**What is expected**
From the entries below, retype only the lines from the one with "Muere a los" through the one with "[Onda Vasca en YouTube] (334, 2229)", exactly as written.

**Supplied records**

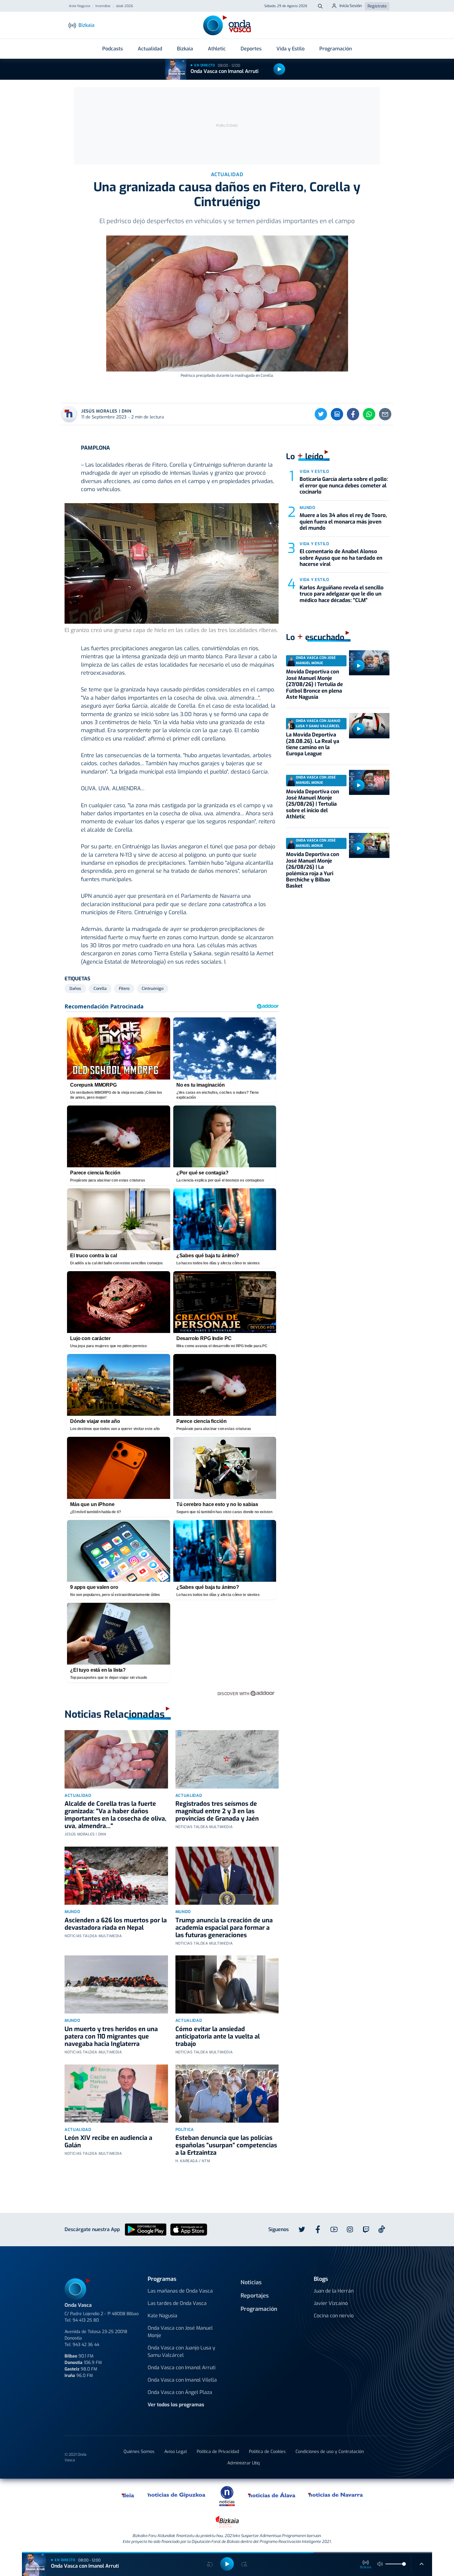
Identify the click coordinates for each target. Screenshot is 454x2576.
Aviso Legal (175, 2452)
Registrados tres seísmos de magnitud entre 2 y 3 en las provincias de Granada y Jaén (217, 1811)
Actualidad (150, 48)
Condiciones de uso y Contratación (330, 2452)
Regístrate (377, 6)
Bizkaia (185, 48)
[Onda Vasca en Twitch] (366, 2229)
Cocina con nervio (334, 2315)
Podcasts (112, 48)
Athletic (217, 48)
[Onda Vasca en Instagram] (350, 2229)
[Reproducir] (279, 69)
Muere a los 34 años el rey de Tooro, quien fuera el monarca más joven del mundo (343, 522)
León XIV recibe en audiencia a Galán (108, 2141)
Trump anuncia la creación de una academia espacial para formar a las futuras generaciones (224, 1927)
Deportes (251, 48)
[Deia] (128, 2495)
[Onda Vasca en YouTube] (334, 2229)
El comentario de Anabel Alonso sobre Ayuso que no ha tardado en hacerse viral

**Solution**
Muere a los 34 años el rey de Tooro, quien fuera el monarca más joven del mundo (343, 522)
León XIV recibe en audiencia a Galán (108, 2141)
Trump anuncia la creación de una academia espacial para formar a las futuras generaciones (224, 1927)
Deportes (251, 48)
[Deia] (128, 2495)
[Onda Vasca en YouTube] (334, 2229)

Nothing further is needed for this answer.